Yankee Man September 09, 2011 at 02:05 AM
well andrew since we are talking about kids, I felt I needed to know if the writer had kids. If they dont then I disregard their opinion on how "they would raise them", because only those people with kids, ( single moms, dad, gay, straight whaever) reall yknow what parents in like and how we feel about kids. If you dont have a kid than you cannot know the depth of feeling that parents have. Our hopes, fears, all the stress that coes with it.. Gina made a lovely point. however if she does not have kids than I will treat it as a fairytale. You have no kids, so you would not be in any position to tell me what I should or should not do in parenting. Believe me if you have a child, whether you are gay straight, curved (lol), you will want your child to be a striaight person and live a so called normal life.. Yes I used the word normal... People can be whatever they want and they have a right to live a life free of discrimination. However my science class and psych calls decribed normal as "what is the normal behavior for a great majoity of a population". Taking this defination, I beleive that being straight is the normal behavior for any animal . Other things are acceptable but not normal....go ahead kill me for this !!!
Kristen Ferrari September 09, 2011 at 03:00 AM
Dan, I'm don't think you're meaning normal in an offensive way at all and I do understand your point.
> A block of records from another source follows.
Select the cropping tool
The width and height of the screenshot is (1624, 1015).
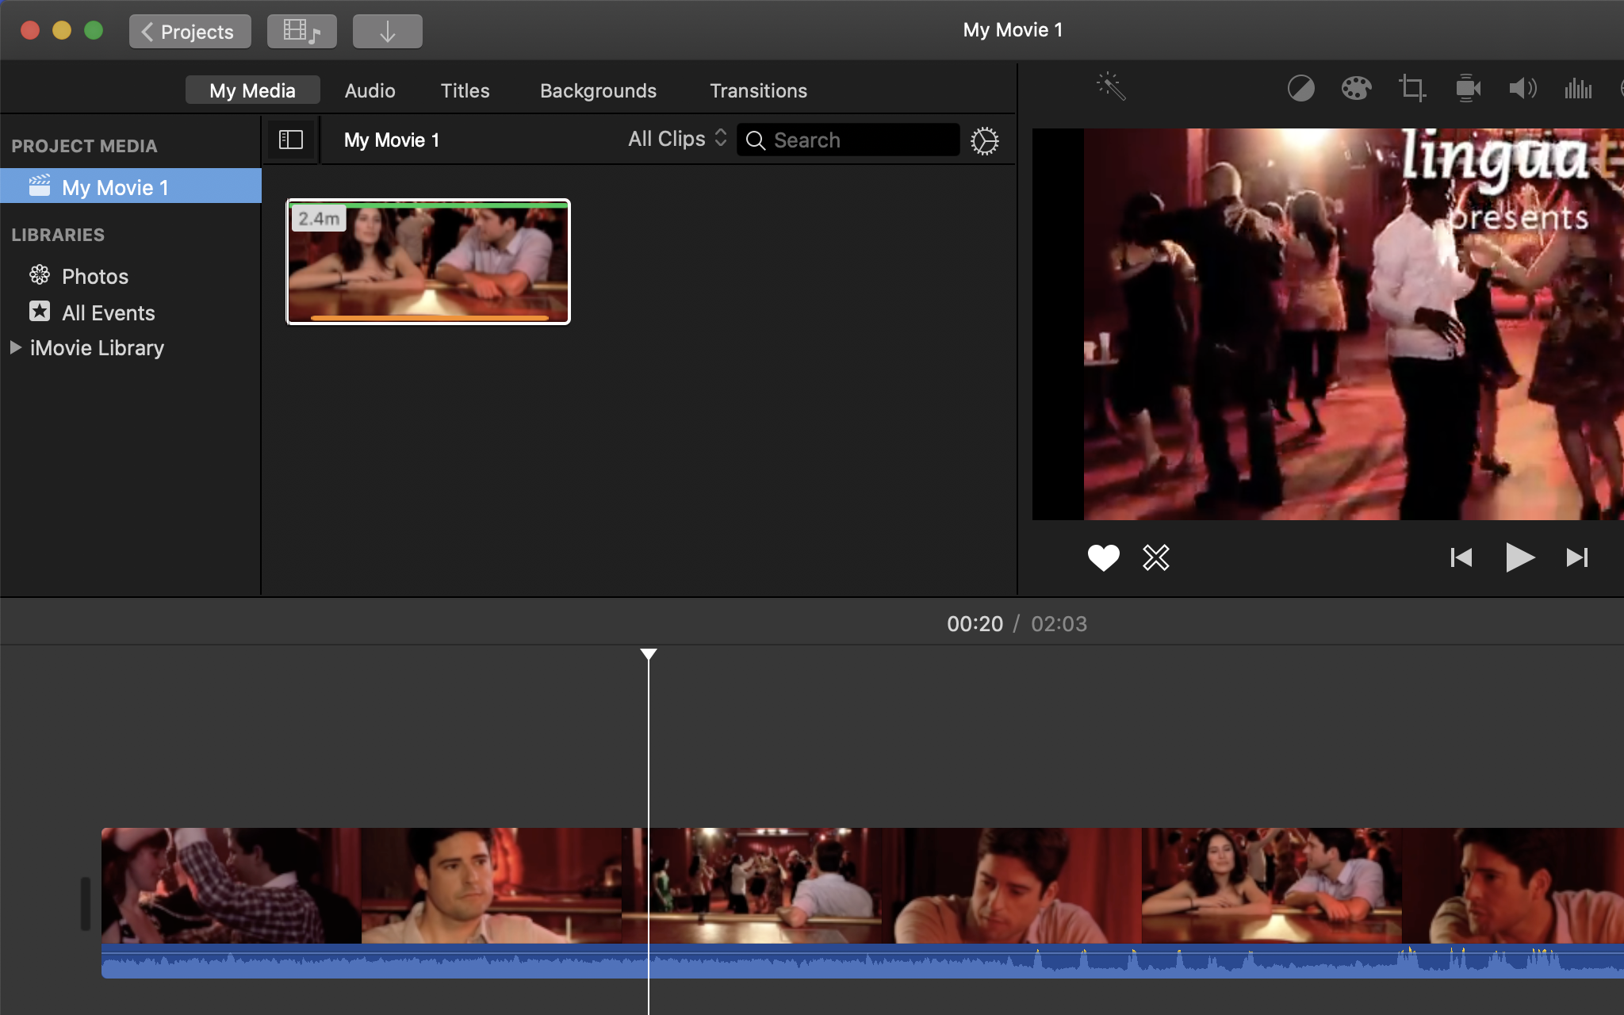point(1411,88)
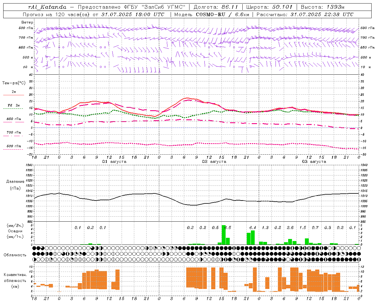Click the Долгота: 86.11 longitude field
Viewport: 376px width, 301px height.
tap(216, 7)
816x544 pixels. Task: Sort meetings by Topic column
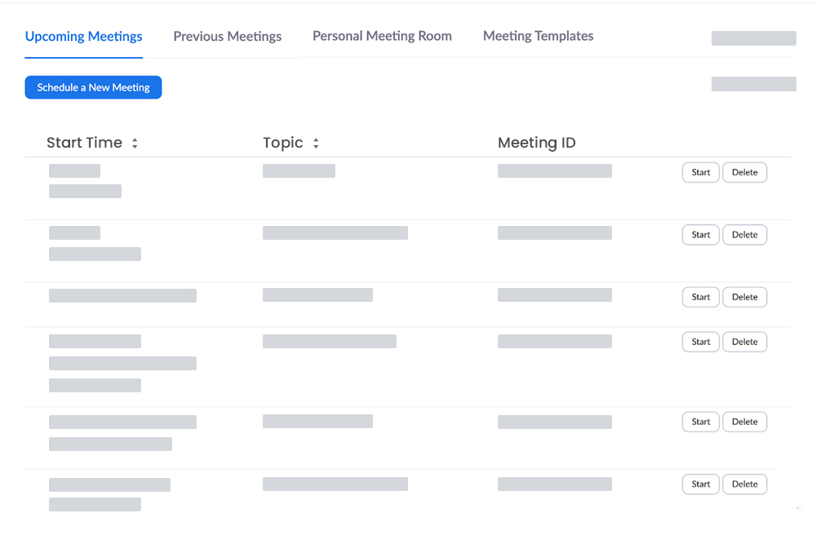[315, 143]
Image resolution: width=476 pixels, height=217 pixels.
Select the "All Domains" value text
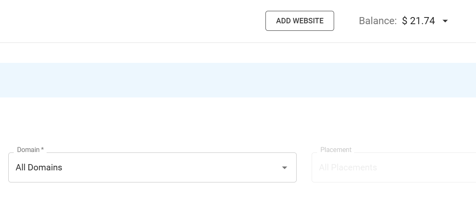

We want the best for our kids don't want our kids to face discrimination or bigotry which is what I'm gathering you mean. Being straight would be the easiest route therefore the route you'd choose. Am I understanding you? If so, I think it is a perfectly rational argument and not based in hate. As far as your comment that you'd disregard any comment by a childless person goes......we all think we know what we'd do as parents and find the reality very different. However, Gina's openness and acceptance makes me think that any struggle faced by a child she had would be met with love and understanding. It really starts there. I don't think Gina was claiming any superior view on parenting as much as stating she'd love any kids she had regardless. Maybe its not so easy because it really is two different points.....loving your child no matter what and choosing a gay child. If that's the case then the fault lies with me and the way I presented the question.
Andrew B. Herzman September 09, 2011 at 03:43 AM
Dan: You forgot to mention that I'm out of work and can't get laid, etc....slacking off? You have no logic at all. You know that right? If a woman says she would treat her gay child the sam eas if it were straight, who are YOU to dimiss it? Are you calling her a liar? Have you ever watched a movie and had an opinion about it? Under your logic, you're not allowed to have an opinion about a movie unless you're Steven Spielberg. Seriously, why can't you be normal?